A look at the Queens Museum of Art’s exhibition of unbuilt architectural concepts.
Fun and fascinating, Never Built New York is a small exhibition on a big topic, featuring roughly 100 structures that aspired to change the skyline but never saw the light of day. The projects on view range from residential to commercial structures, from urban planning to entertainment, from breathtaking to ridiculous.
The bulk of the exhibition is tucked away in an awkwardly-shaped gallery behind the museum’s iconic Panorama. The walls are overstuffed with sketches and renderings, and a few well-placed models provide dimensionality. The gallery’s layout mirrors the shape of Manhattan and provides a point of orientation, starting downtown with Venturi, Scott Brown’s Whitehall Ferry Terminal and heading northward toward Buckminster Fuller’s Skyrise for Harlem. It might have been useful to have maps on hand to help visualize how the projects would have fit into the city we know.
The narrow space, with its joyless flat black walls, invites claustrophobia, though the absence of texts kept visitors moving quickly enough to avoid crowding. Visitors were provided with gallery guides in lieu of labels, featuring a spare sentence or two about each of the works; a few explained why the projects never came to be, but many left this a mystery.
This gallery leads directly into the museum’s Panorama of the City of New York, the exquisitely detailed (and maintained) scale model of the five boroughs. Here’s where the exhibition pulls off its one true moment of spectacle: placed across the map are a selection of scale models representing the unbuilt projects, illuminated translucent structures whose glow provides a vision of the city that could have been. The enormity of the panorama makes it impossible to get close up to these structures, but they clearly communicate the impact these projects, many of them immense, might have had on the skyline.
At the top of the Panorama’s ramp, visitors can access a virtual reality tour of five of the projects, which shows 360-degree views the unbuilt structures placed within their current-day contexts. It’s a nice effect, and simply presented on mobile VR devices, but I wished I could truly explore the buildings in 3D from multiple perspectives. Unfortunately, it felt like an afterthought, not least because it was difficult to locate, even for a visitor like me who was actively looking for it. Fortunately, the content is available free of charge for both iOS and Android devices.
The exhibition’s third act takes place in the spacious Skylight Gallery, which features projects originally intended for Flushing Meadows Corona Park.
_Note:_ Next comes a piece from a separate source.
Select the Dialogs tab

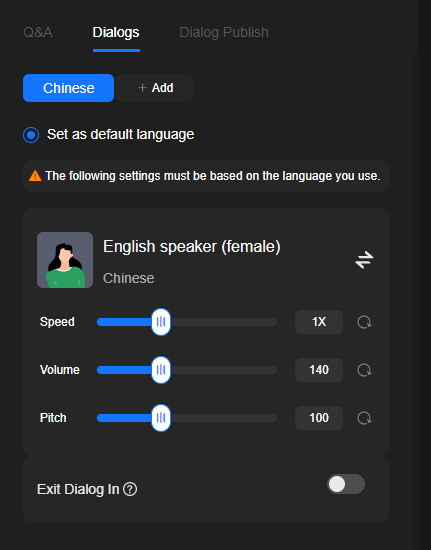[x=116, y=32]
This includes a fascinating Unisphere alternative designed by Paul Rudolph, as well as renovation concepts for the Queens Museum itself. In the gallery’s center is a representation of Eliot Noyes’ unbuilt Westinghouse Pavilion, designed for the 1964-65 New York World’s Fair. But it’s not just a model, it’s…
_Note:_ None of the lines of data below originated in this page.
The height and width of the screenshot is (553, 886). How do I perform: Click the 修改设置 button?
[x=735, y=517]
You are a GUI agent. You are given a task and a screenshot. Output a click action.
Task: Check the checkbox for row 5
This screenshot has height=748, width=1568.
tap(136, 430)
…a bouncy house. I’m seriously not sure what to make of this. It’s fun and silly, and it provides the exhibition with an iconic 3D photo op. But it has little to do with the pavilion, or the exhibit, and its blobby form is a crude approximation of Noyes’ elegant design (shown at top of page). It was not in operation on the day of my visit… maybe kids like it?
The exhibition has an unusual history; it’s a spin-off of 2012’s Never Built Los Angeles exhibition. Both were partly funded via Kickstarter (the bouncy house, ironically, was a “stretch goal”). The LA version, by Clive Wilkinson Architects, appears to have had a higher budget and a more engaging design.
If you have an interest in the history of modern architecture or world’s fairs, you’ll find plenty to pique your interest; the models and renderings are almost uniformly beautiful. But the exhibition’s stated rationale (from its Kickstarter page) suggests more:
What lessons can we learn from forgotten or neglected ideas? Through Never Built New York, the Queens Museum will not only exhibit many daring designs that were never realized, but also encourage discourse around how some of the most pressing issues of our time — ecological sustainability, population displacement, and economic inequity — are inextricably linked to our built environment. With the support of the Kickstarter community, we will demonstrate how the architectural insights of the past can help us plan for a stronger future.
Naah. There’s really no interpretation to speak of here that even begins to address any of these issues. The catalog includes an insightful introduction by the curators, Gregg Goldin and Sam Lubell, but the geographic, encyclopedic arrangement of the exhibition doesn’t illuminate connections, or really raise questions of “why.” It’s a lost opportunity, one that might have leveraged these beautiful concepts to engage visitors with the challenges of envisioning the city’s next century.